*DIRECTIONS*. I need an exact copy of the lines from the one containing "The height and" through the end of the records, without any pictures.

━━━━━ SUPPLIED ENTRIES

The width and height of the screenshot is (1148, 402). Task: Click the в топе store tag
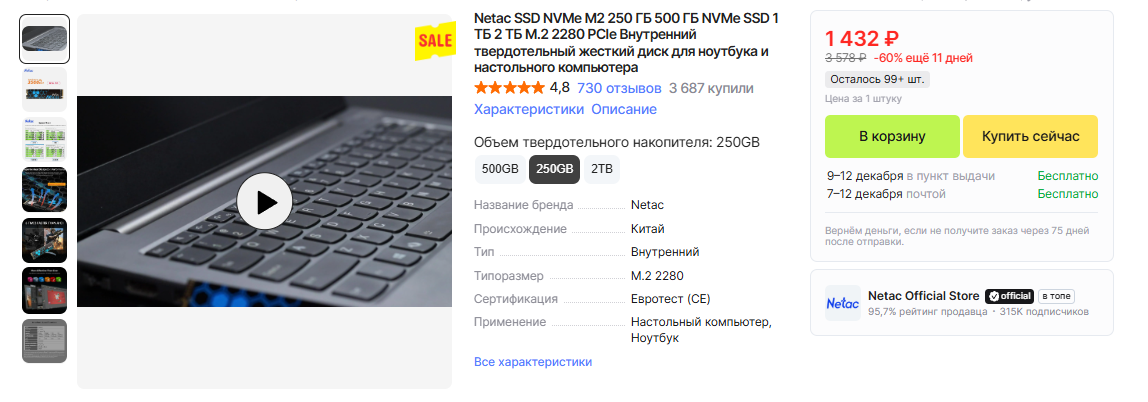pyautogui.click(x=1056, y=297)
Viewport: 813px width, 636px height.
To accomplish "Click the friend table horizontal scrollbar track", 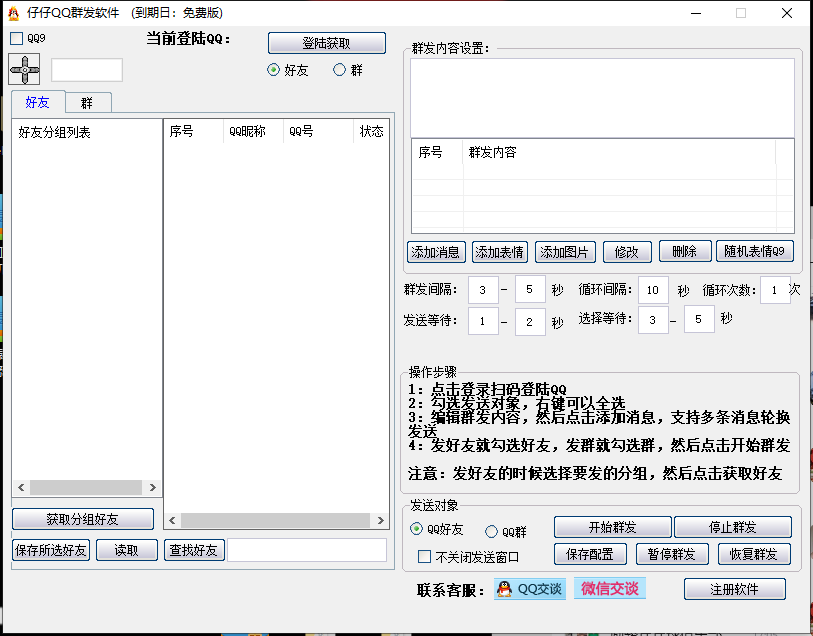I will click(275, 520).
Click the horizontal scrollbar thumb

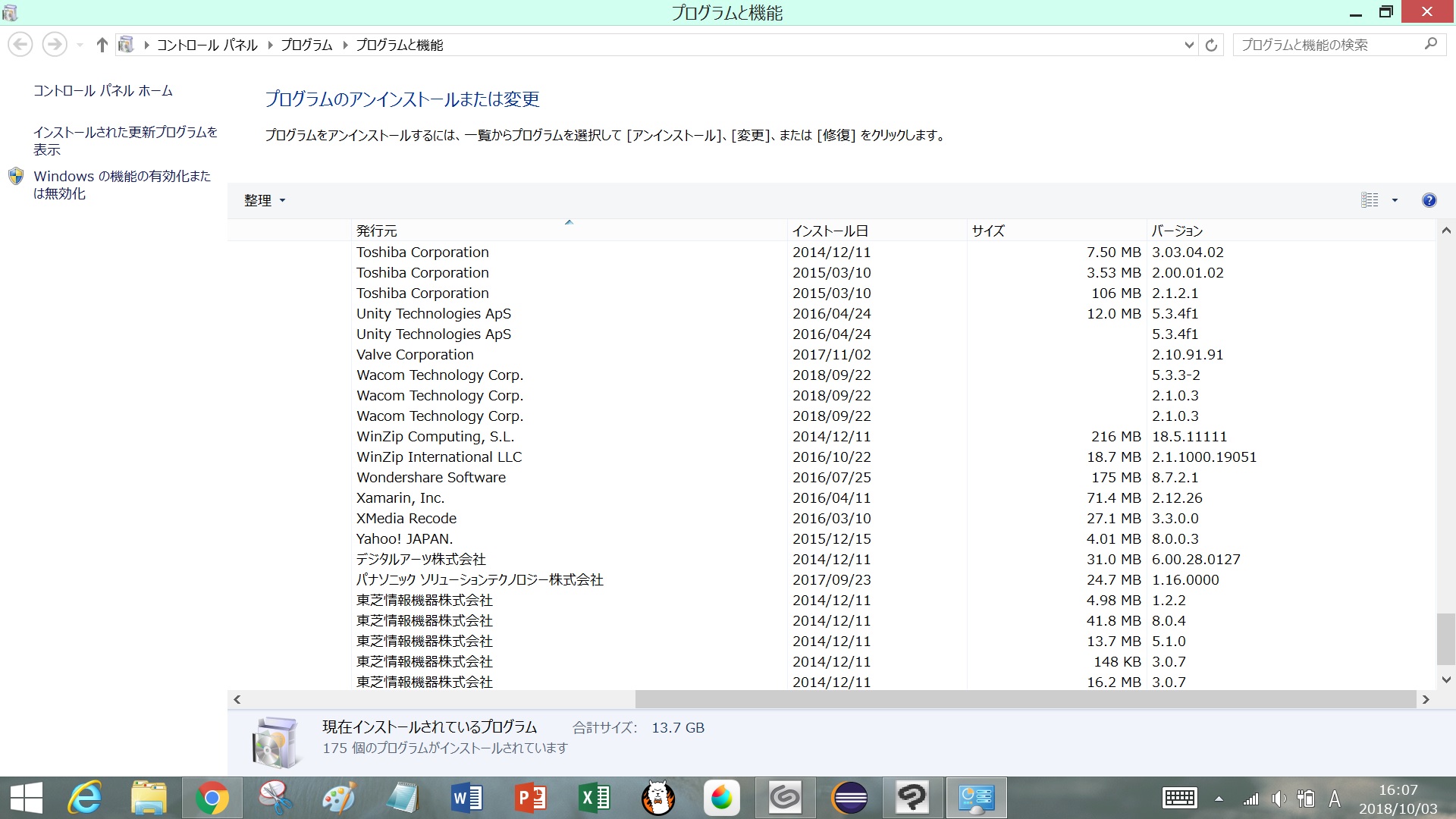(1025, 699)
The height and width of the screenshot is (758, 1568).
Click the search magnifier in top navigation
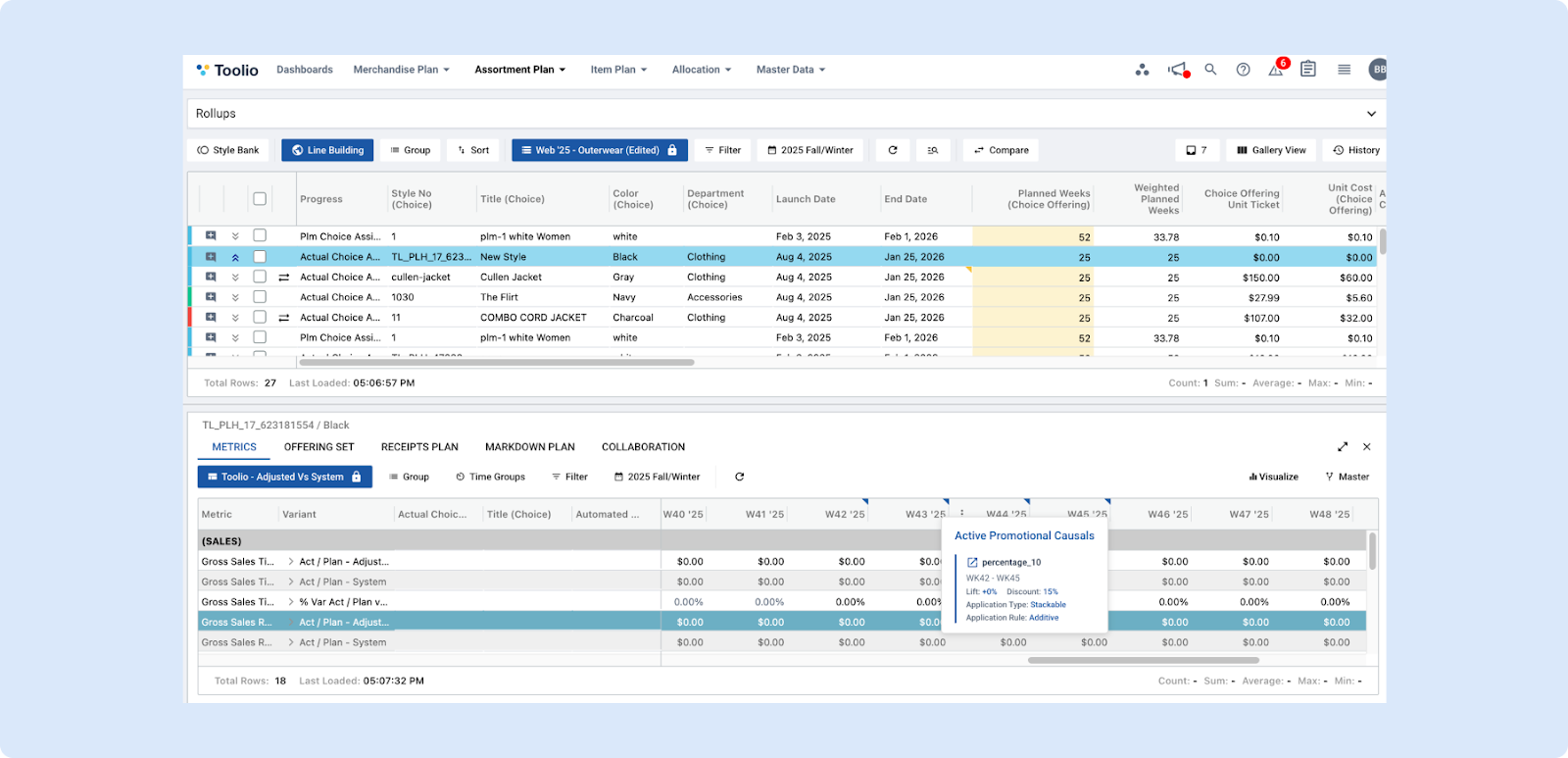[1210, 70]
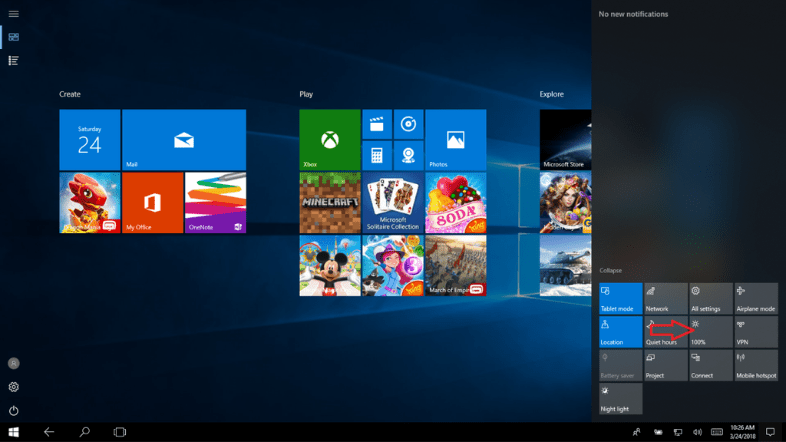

━━━━━━━━━━

*SOLUTION*.
The height and width of the screenshot is (758, 1568).
Click the search magnifier in top navigation
[1210, 70]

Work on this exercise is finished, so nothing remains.